The judgment here before us is dated February 16, 1979, and recites due citation and appearance by Sibyl Griffin, both individually and as the administratrix of the Estate of B. E. Griffin.
Appellants' attack on the jurisdiction of this appeal appears to be two-fold: (a) the district court did not have jurisdiction over the subject matter of the case, and (b) the district court did not have jurisdiction over the appellant individually in this case.
The special appearance filed by appellant in the district court appears to be directed at the jurisdiction of the court over the subject matter and not to appellant's amenability to process. A careful reading of Rule 120a reveals that its purpose is to attack the jurisdiction of the court on a ground that the person sued is not amenable to process. Rule 120a does not authorize the special appearance for the purpose of raising lack of jurisdiction over the subject matter of the case.

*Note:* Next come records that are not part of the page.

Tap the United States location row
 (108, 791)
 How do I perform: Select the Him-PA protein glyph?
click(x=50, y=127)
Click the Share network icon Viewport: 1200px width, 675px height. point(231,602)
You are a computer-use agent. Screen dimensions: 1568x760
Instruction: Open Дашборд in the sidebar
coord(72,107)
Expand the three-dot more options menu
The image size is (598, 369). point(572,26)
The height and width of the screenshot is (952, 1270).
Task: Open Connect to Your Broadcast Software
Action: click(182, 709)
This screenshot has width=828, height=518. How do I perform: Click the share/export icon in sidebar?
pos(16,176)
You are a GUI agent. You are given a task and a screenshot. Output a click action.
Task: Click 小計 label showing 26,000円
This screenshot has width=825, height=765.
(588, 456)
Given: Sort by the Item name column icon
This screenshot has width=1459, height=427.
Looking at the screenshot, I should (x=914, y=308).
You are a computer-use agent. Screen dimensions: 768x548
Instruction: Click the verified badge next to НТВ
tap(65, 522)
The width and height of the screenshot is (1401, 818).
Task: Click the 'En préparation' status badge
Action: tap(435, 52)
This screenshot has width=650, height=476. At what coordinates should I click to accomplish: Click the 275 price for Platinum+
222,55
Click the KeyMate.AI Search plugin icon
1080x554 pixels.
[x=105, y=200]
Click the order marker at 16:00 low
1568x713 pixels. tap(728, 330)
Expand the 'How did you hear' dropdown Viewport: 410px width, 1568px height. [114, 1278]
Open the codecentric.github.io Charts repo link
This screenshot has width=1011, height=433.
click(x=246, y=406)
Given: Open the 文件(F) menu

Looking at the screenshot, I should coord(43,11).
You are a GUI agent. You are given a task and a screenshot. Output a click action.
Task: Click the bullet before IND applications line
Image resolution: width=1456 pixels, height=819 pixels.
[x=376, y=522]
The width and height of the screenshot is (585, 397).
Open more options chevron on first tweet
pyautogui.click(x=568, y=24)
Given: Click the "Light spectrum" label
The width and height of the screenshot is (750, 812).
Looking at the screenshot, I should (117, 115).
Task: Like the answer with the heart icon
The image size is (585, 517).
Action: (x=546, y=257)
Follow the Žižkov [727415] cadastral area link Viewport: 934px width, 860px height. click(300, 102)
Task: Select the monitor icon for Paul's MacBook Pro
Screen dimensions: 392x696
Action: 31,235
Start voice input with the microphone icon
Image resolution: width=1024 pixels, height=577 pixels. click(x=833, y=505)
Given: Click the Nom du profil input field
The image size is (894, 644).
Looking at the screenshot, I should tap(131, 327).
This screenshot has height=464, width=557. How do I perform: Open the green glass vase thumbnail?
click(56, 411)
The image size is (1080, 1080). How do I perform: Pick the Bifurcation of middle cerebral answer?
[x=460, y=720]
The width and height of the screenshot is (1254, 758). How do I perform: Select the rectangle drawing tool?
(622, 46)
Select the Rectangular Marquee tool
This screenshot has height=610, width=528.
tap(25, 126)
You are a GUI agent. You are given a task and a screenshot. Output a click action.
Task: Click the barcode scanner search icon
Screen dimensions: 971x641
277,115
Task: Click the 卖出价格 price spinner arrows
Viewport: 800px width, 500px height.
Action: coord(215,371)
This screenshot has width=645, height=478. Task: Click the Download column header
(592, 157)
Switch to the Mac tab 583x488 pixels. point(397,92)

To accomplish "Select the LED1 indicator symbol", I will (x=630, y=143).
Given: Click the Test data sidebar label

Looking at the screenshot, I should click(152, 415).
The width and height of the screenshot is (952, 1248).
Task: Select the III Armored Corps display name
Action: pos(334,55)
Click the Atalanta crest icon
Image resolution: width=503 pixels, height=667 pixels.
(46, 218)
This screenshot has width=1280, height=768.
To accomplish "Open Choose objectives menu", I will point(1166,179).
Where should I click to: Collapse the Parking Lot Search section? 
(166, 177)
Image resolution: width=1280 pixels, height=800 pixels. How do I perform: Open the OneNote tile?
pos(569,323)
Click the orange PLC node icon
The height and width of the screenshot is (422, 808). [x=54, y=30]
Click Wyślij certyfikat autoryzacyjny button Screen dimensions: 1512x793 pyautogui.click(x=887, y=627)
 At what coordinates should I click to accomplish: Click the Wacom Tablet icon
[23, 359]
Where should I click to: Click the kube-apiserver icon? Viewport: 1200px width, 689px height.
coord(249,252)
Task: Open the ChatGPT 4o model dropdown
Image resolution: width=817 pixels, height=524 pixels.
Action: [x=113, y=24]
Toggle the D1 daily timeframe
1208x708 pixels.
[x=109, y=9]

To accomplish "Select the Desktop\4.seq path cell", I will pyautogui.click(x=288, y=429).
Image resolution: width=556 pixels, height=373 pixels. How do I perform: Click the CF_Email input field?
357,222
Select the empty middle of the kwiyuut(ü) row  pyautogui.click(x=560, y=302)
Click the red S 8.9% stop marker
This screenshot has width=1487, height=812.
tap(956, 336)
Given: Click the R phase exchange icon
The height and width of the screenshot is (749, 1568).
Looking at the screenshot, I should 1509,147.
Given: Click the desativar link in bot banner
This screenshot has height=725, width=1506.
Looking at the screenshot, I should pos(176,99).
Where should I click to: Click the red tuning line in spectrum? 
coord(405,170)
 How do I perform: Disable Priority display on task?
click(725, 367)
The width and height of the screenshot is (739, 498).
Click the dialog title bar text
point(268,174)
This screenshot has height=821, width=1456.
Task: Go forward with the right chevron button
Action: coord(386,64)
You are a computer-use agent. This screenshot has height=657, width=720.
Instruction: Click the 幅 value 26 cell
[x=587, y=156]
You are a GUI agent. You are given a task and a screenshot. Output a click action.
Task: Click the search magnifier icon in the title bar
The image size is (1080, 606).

Prior to the adoption of Rule 120a, Tex.R.Civ.P., special appearance was unknown to Texas procedure and the filing by defendant of any defensive pleadings, including one to challenge the court's jurisdiction over the person of the defendant, constituted an appearance and submission to the jurisdiction of the forum. York v. State, 73 Tex. 651, 11 S.W. 869, aff'd, 137 U.S. 15, 11 S.Ct. 9, 33 L.Ed. 604 (1890); Bonanza, Inc. v. Lee, 337 S.W.2d 437 (Tex.Civ.App. — Dallas 1960, no writ). See also Tex.R.Civ.P. 120a, comment; Thode, "Long-Arm" Jurisdiction and Special Appearance — A Reply, 28 Tex.B.J. 271 (1965); Thode, In Personam Jurisdiction; Article 2031B, the Texas "Long Arm" Jurisdiction Statute; and the Appearance to Challenge Jurisdiction in Texas and Elsewhere, 42 Texas L.Rev. 279 (1964); 6 S.Tex.L.J. 202 (1962). Rule 120a was adopted and promulgated by our state Supreme Court so that a defendant may make a special appearance in the cause to attack the court's jurisdiction over his person or property without subjecting himself to the jurisdiction of the court generally. However, this rule expressly provides that such special appearance shall be made by sworn motion filed prior to plea of privilege or any other pleading or motion. Every appearance, prior to judgment, not in compliance with the rule is a general appearance. Tex.R.Civ.P. 120a; Cuellar v. Cuellar, 406 S.W.2d 510, 512 (Tex.Civ.App. — Corpus Christi 1966, no writ).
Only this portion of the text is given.